Hello all. I was fortunate enough that when I purchased my Clausing 5914 lathe, it came with an extra banjo along with part of the metric change gears. It include the 100/127 combination gears, the 60/30 compound gear, and a 20 & 22 tooth stud gears. It appears that I still need a 16, 18, 24 & 28 tooth stud gears, and perhaps 20, 25 or 50 tooth screw gears. I have watched several videos on gear identification, and all I get is more confused. Any one know the best place (price) to purchase these gears, and what the pressure angle or gear pitch should be? Thanks in advance, Jim.


----------



## chips&more (Jul 18, 2016)

I have a Clausing 6900 series. And also have the metric threading attachment. BUT, after using it just one time! I found it to be a giant hassle and instead bought an import lathe with metric threading. Now I have two lathes and metric thread capabilities with no hassles. And the import lathe was cheaper than just the Clausing metric thread attachment, if I had to buy it that way! It was a no brainer…Dave.


----------



## songbird (Jul 18, 2016)

chips&more said:


> I have a Clausing 6900 series. And also have the metric threading attachment. BUT, after using it just one time! I found it to be a giant hassle and instead bought an import lathe with metric threading. Now I have two lathes and metric thread capabilities with no hassles. And the import lathe was cheaper than just the Clausing metric thread attachment, if I had to buy it that way! It was a no brainer…Dave.

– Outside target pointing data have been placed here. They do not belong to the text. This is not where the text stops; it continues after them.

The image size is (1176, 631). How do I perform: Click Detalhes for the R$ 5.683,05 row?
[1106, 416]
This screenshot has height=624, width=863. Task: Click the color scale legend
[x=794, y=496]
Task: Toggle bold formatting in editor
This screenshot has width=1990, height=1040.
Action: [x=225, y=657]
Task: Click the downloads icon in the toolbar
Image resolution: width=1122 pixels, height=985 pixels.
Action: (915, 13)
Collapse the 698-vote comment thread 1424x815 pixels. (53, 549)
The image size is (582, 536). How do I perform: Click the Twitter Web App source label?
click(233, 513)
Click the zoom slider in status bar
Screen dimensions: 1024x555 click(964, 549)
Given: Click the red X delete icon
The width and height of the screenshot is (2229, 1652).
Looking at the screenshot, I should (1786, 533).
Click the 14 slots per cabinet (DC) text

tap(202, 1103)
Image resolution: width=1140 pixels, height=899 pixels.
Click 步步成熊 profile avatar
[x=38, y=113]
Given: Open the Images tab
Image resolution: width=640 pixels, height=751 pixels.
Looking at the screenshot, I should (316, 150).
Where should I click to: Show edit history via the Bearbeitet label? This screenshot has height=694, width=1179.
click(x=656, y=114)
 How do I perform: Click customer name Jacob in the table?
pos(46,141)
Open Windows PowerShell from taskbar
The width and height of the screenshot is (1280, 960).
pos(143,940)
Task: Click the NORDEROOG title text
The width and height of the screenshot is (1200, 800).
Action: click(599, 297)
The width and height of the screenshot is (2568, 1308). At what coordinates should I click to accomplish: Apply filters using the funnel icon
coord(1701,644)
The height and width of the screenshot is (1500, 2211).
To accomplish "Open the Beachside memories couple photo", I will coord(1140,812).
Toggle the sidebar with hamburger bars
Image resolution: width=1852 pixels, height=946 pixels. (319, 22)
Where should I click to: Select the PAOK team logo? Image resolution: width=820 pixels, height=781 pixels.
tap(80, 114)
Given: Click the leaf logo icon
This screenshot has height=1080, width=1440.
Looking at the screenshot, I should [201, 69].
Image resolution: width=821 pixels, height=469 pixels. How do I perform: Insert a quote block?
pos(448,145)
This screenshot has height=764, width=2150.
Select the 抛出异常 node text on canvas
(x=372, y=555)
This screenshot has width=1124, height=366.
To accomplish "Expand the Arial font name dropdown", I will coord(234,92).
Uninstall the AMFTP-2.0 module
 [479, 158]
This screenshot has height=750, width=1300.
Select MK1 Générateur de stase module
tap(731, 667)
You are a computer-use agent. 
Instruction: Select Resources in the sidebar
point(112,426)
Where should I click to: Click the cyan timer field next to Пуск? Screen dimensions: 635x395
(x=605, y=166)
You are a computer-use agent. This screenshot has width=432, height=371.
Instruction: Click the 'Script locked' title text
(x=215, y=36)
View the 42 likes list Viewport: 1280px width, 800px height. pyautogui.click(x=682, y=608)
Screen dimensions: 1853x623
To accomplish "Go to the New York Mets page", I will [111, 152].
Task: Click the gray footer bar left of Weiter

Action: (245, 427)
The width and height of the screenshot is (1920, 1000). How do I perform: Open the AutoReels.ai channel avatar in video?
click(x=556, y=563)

That is not a bad idea Dave, thanks.


----------



## Rootpass (Jul 19, 2016)

Dave, which lathe did you get to thread with?


----------



## machPete99 (Nov 24, 2019)

Understand this is an old thread but I have some info on the gears, if needed.
I could actually use some inputs on the medtric banjo dimensions, if available...


----------



## Rootpass (Nov 24, 2019)

I don’t have any dimensions but what did you find for gears?


----------



## machPete99 (Nov 24, 2019)

There was a guy on Practical Machinist that made metric kits reproducing most of the original setup (not all), but not sure if he still does this:








						Clausing 5914 Metric Gears
					

Hello all. I was fortunate enough that when I purchased my Clausing 5914 lathe, it came with an extra banjo along with part of the metric change gears. It include the 100/127 combination gears, the 60/30 compound gear, and a 20 & 22 tooth stud gears. It appears that I still need a 16, 18, 24 &...




					www.hobby-machinist.com
				




From this and related posts:
All gears are 16 Diametrical Pitch (DP) 14.5* Pressure Angle (PA) spur gears, 0.500" thick.
The drive shaft gears (the 16, 20, 24, and 28) have 1/2" bore, The leadscrew gears are 5/8" bore.
Gears are from Boston Gear, but some modifications required (milling off hubs, re-bushing).
Its close to $400 for the gears on Amazon. It might be possible to use smaller transposing gears with small accuracy loss and save some money, but some redesign needed.
At some point I may take this on as a project, we'll see...


----------



## Rootpass (Nov 24, 2019)

I like the idea of an electric leadscrew. Clough42 on YouTube has several videos that you might be interested in watching.


----------